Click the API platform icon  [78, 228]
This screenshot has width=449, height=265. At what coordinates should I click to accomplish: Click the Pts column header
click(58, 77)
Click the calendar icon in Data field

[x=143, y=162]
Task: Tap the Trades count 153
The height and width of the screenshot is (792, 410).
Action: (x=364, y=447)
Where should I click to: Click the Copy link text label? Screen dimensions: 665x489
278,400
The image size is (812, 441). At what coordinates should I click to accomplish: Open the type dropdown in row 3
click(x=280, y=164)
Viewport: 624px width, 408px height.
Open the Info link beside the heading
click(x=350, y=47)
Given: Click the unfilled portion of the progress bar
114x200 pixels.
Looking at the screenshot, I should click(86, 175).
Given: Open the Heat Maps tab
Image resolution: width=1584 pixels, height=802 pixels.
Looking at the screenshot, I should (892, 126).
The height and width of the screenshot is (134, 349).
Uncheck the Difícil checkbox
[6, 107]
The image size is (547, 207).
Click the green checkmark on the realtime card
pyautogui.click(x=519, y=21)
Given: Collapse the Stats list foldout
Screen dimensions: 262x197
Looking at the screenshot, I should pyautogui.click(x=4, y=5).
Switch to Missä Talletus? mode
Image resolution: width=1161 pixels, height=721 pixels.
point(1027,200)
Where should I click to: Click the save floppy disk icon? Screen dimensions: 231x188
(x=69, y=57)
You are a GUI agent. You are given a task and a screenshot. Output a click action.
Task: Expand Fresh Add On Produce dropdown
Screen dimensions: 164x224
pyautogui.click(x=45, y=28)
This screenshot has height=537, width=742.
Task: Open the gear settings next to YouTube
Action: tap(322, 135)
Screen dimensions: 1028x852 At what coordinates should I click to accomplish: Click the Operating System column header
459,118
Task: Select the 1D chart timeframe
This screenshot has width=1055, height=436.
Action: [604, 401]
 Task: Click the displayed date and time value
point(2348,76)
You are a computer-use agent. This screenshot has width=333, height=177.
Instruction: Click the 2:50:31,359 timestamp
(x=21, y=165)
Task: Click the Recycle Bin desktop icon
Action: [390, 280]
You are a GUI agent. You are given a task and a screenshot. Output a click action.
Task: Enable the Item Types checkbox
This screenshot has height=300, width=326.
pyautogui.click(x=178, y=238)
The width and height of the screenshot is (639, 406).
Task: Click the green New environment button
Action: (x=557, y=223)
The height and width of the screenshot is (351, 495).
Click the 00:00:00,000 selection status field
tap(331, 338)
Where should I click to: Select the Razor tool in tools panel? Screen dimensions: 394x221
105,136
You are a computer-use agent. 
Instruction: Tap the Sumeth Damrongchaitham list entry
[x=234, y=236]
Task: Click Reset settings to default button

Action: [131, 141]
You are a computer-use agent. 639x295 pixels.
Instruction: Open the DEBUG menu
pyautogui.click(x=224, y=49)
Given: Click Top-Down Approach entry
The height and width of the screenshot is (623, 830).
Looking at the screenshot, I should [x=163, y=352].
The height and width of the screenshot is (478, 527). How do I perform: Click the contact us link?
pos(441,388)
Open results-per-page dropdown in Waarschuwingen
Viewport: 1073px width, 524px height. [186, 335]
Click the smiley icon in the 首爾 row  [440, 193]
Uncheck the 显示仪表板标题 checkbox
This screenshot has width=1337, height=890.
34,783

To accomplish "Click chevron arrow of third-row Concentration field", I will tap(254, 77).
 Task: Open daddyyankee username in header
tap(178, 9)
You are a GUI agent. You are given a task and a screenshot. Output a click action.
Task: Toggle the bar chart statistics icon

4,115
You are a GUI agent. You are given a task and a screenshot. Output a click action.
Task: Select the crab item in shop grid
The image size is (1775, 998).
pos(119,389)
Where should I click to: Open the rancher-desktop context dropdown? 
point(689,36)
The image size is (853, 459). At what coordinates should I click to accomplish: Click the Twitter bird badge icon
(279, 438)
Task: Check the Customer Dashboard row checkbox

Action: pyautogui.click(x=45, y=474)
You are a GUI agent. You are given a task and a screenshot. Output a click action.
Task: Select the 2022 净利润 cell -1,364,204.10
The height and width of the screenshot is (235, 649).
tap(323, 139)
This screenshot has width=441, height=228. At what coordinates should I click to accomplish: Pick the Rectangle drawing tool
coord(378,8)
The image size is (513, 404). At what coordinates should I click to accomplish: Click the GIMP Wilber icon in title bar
+++
Return the entries above exactly, each one complete.

Click the API platform icon  [78, 228]
This screenshot has width=449, height=265. At what coordinates should I click to accomplish: Click the Pts column header
click(58, 77)
Click the calendar icon in Data field

[x=143, y=162]
Task: Tap the Trades count 153
The height and width of the screenshot is (792, 410).
Action: (x=364, y=447)
Where should I click to: Click the Copy link text label? Screen dimensions: 665x489
278,400
The image size is (812, 441). At what coordinates should I click to accomplish: Open the type dropdown in row 3
click(x=280, y=164)
Viewport: 624px width, 408px height.
Open the Info link beside the heading
click(x=350, y=47)
Given: Click the unfilled portion of the progress bar
114x200 pixels.
Looking at the screenshot, I should click(86, 175).
Given: Open the Heat Maps tab
Image resolution: width=1584 pixels, height=802 pixels.
Looking at the screenshot, I should (892, 126).
The height and width of the screenshot is (134, 349).
Uncheck the Difícil checkbox
[6, 107]
The image size is (547, 207).
Click the green checkmark on the realtime card
pyautogui.click(x=519, y=21)
Given: Collapse the Stats list foldout
Screen dimensions: 262x197
Looking at the screenshot, I should pyautogui.click(x=4, y=5).
Switch to Missä Talletus? mode
Image resolution: width=1161 pixels, height=721 pixels.
point(1027,200)
Where should I click to: Click the save floppy disk icon? Screen dimensions: 231x188
(x=69, y=57)
You are a GUI agent. You are given a task and a screenshot. Output a click action.
Task: Expand Fresh Add On Produce dropdown
Screen dimensions: 164x224
pyautogui.click(x=45, y=28)
This screenshot has height=537, width=742.
Task: Open the gear settings next to YouTube
Action: tap(322, 135)
Screen dimensions: 1028x852 At what coordinates should I click to accomplish: Click the Operating System column header
459,118
Task: Select the 1D chart timeframe
This screenshot has width=1055, height=436.
Action: [604, 401]
 Task: Click the displayed date and time value
point(2348,76)
You are a computer-use agent. This screenshot has width=333, height=177.
Instruction: Click the 2:50:31,359 timestamp
(x=21, y=165)
Task: Click the Recycle Bin desktop icon
Action: [390, 280]
You are a GUI agent. You are given a task and a screenshot. Output a click action.
Task: Enable the Item Types checkbox
This screenshot has height=300, width=326.
pyautogui.click(x=178, y=238)
The width and height of the screenshot is (639, 406).
Task: Click the green New environment button
Action: (x=557, y=223)
The height and width of the screenshot is (351, 495).
Click the 00:00:00,000 selection status field
tap(331, 338)
Where should I click to: Select the Razor tool in tools panel? Screen dimensions: 394x221
105,136
You are a computer-use agent. 
Instruction: Tap the Sumeth Damrongchaitham list entry
[x=234, y=236]
Task: Click Reset settings to default button

Action: [131, 141]
You are a computer-use agent. 639x295 pixels.
Instruction: Open the DEBUG menu
pyautogui.click(x=224, y=49)
Given: Click Top-Down Approach entry
The height and width of the screenshot is (623, 830).
Looking at the screenshot, I should [x=163, y=352].
The height and width of the screenshot is (478, 527). How do I perform: Click the contact us link?
pos(441,388)
Open results-per-page dropdown in Waarschuwingen
Viewport: 1073px width, 524px height. [186, 335]
Click the smiley icon in the 首爾 row  [440, 193]
Uncheck the 显示仪表板标题 checkbox
This screenshot has width=1337, height=890.
34,783

To accomplish "Click chevron arrow of third-row Concentration field", I will tap(254, 77).
 Task: Open daddyyankee username in header
tap(178, 9)
You are a GUI agent. You are given a task and a screenshot. Output a click action.
Task: Toggle the bar chart statistics icon

4,115
You are a GUI agent. You are given a task and a screenshot. Output a click action.
Task: Select the crab item in shop grid
The image size is (1775, 998).
pos(119,389)
Where should I click to: Open the rancher-desktop context dropdown? 
point(689,36)
The image size is (853, 459). At what coordinates should I click to accomplish: Click the Twitter bird badge icon
(279, 438)
Task: Check the Customer Dashboard row checkbox

Action: pyautogui.click(x=45, y=474)
You are a GUI agent. You are given a task and a screenshot. Output a click action.
Task: Select the 2022 净利润 cell -1,364,204.10
The height and width of the screenshot is (235, 649).
tap(323, 139)
This screenshot has width=441, height=228. At what coordinates should I click to accomplish: Pick the Rectangle drawing tool
coord(378,8)
The image size is (513, 404). At what coordinates should I click to accomplish: Click the GIMP Wilber icon in title bar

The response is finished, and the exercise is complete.